**** EXTRACTED TEXT

Octave of Prayer, pp. 32-33, 64-65. Photos by Richard Levy, Alan Dutton, Tony Soluri, Myron Collins, Barbara Morgan, Pierre Cordier.
"Photography has come closer to being a religion than anything most of us have ever had." — Ralph Hattersley, p. 91. (The last words in the book.)
One of the more tantalizing bits of Aperture Anthology: The Minor White Years is an excerpt from Octave of Prayer, an exhibition connecting photography with the practice of prayer and meditation, which White organized and which was published as an issue of Aperture and as a standalone book. The Anthology only published a portion of the photos, at reduced size — and I was sufficiently intrigued/frustrated to order a used copy of Octave, which arrived a few days ago.
It’s not quite what I was expecting. The sequence moves in a rhythm between the abstract and straight, the metaphorical and the literal, the reverent and the totally satirical, the universally appealing and the hermetic. My first impression of this medley was that it was inconsistent, but that’s not right. Octave of Prayer is not an inconsistent collection of many works, but a unitary work in which no constituent portion is representative of the whole.
As for that whole, I have a hard time saying whether I think it succeeds or falls short. It certainly holds together on its own terms, which is one measure of success. But I’m not sure its terms are the best.
Part of the problem is with the text — of which there is quite a lot. It combines (a) a hash of New Age syncreticism dressed up as the systematic articulation of religious experience with (b) some interesting and relatively plausible observations on the ways in which photographers’ relationship to their medium sometimes takes on religious and meditative qualities, and (c) a pretty good elaboration of Minor White’s use of the concept of photograph as “equivalent,” which treats the photograph as a catalyst for the viewer’s experience (as opposed to focusing on the photograph as a representation of a subject or as a statement by the photographer).
If these three concerns were presented in an independent way — well, this would probably be one of the better essays to be saddled to a set of photographs. It’s easy to read around one weak area.

********
**** SUPPLIED INFORMATION

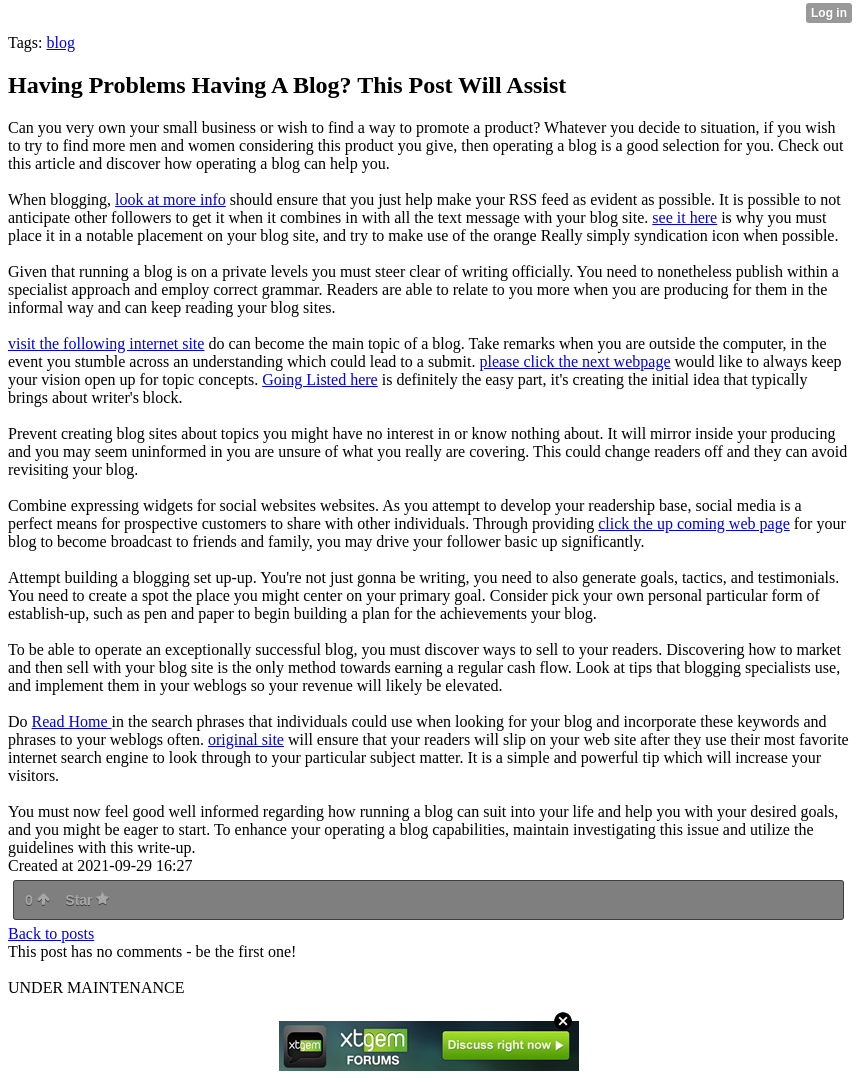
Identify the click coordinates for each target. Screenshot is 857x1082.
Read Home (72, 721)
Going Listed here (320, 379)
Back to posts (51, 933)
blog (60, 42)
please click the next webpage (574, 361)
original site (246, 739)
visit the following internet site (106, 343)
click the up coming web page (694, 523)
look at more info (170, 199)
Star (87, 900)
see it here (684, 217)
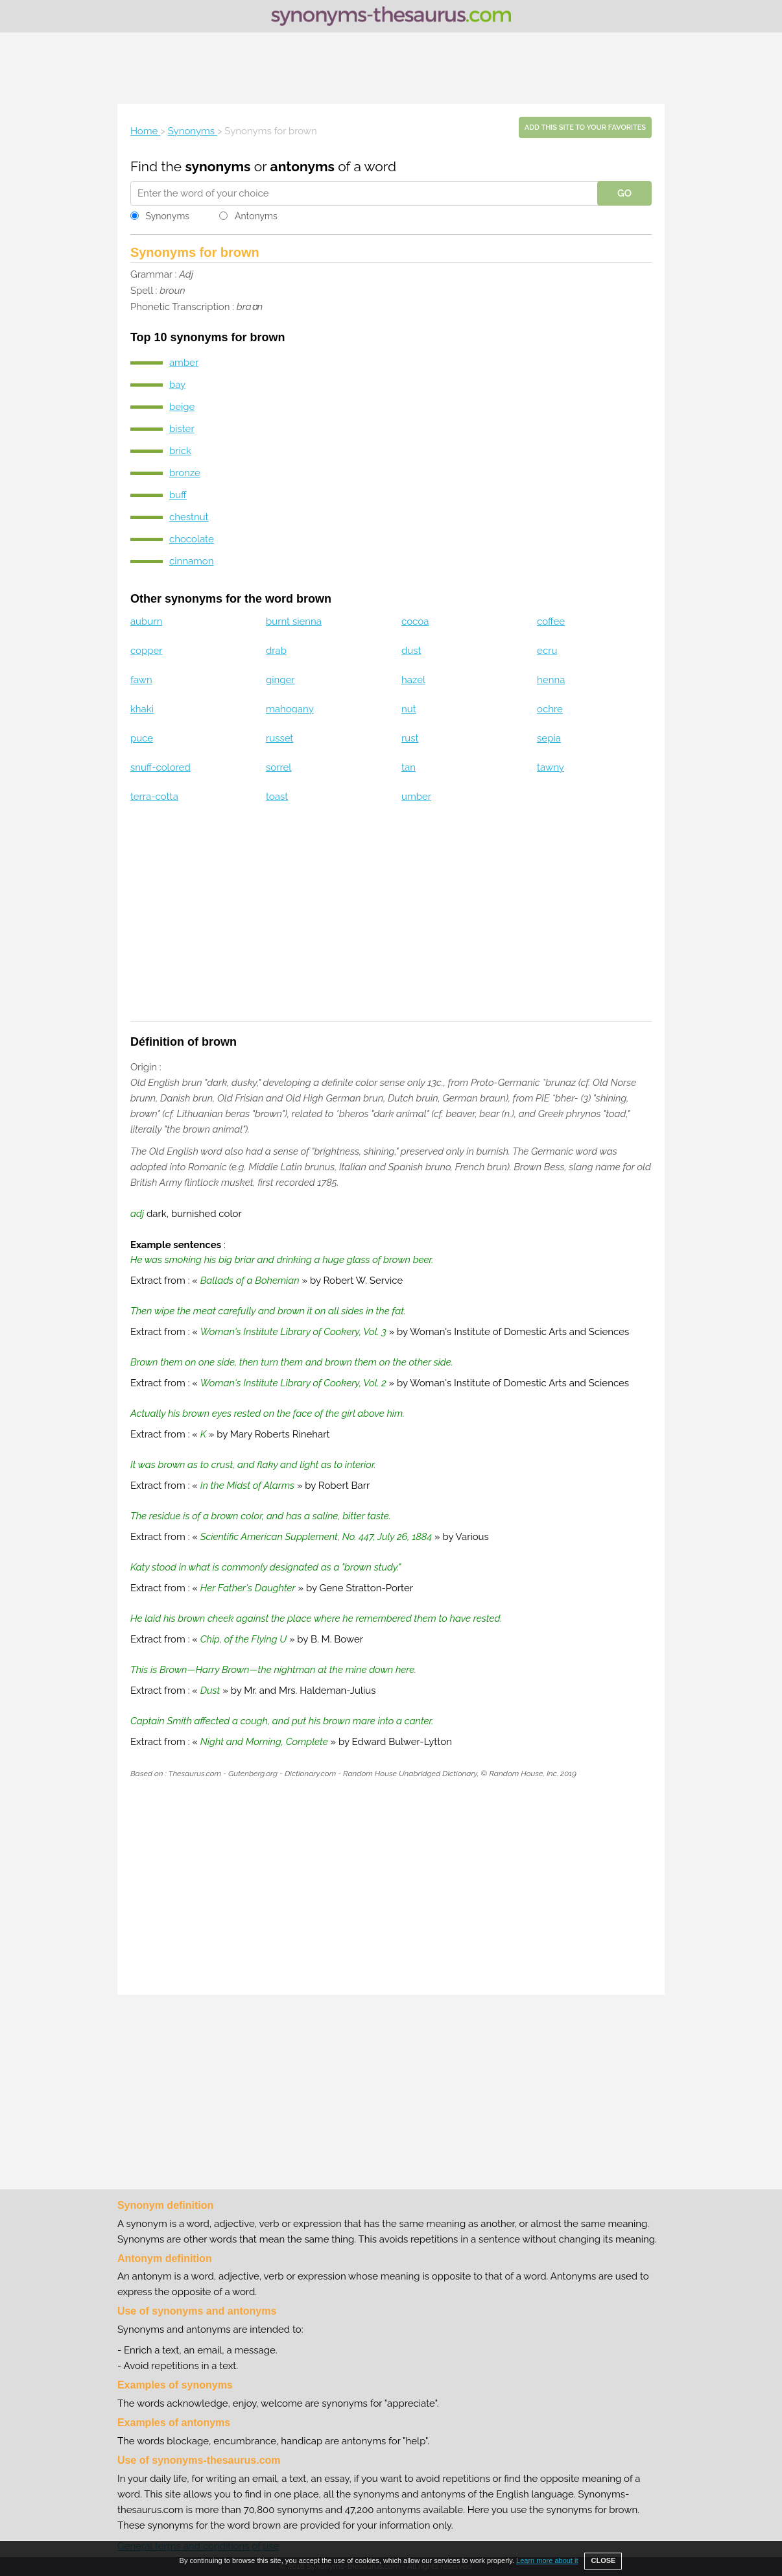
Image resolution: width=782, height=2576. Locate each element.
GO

********
**** SUPPLIED INFORMATION

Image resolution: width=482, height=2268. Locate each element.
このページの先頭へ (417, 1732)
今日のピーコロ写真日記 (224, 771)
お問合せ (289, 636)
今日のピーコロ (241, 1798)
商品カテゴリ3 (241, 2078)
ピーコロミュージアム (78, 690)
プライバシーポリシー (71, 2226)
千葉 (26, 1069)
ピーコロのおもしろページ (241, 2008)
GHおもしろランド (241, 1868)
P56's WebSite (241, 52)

********

* [EXERCISE]: Continue the review of Octave of Prayer from its last sentence.

* [RESPONSE]:
But the text is all a muddle, and it’s quite difficult to isolate the useful insights from the triumphant navelgazing. White takes as true any and all things that feel true to him, and then he tries to articulate a system based on them — which inevitably results in an arbitrary structure with neither a solid relationship to its intellectual and historical contexts, nor an iconoclastic break from them.
It also feels like something of a missed opportunity in terms of accessibility. The selections for the book represent a very broad taste, and White makes a point of Octave’s non-intellectual selection criterion of “radiance to the heart.” It is a diverse work that is striving in some respects to be a universal one — and yet neither the text nor the sequence makes much in the way of concessions to a reader who might not already be equipped to traffic in White’s artistic and religious obscurities. The result is a sequence that is wonderfully inclusive toward images, but really rather exclusive toward people.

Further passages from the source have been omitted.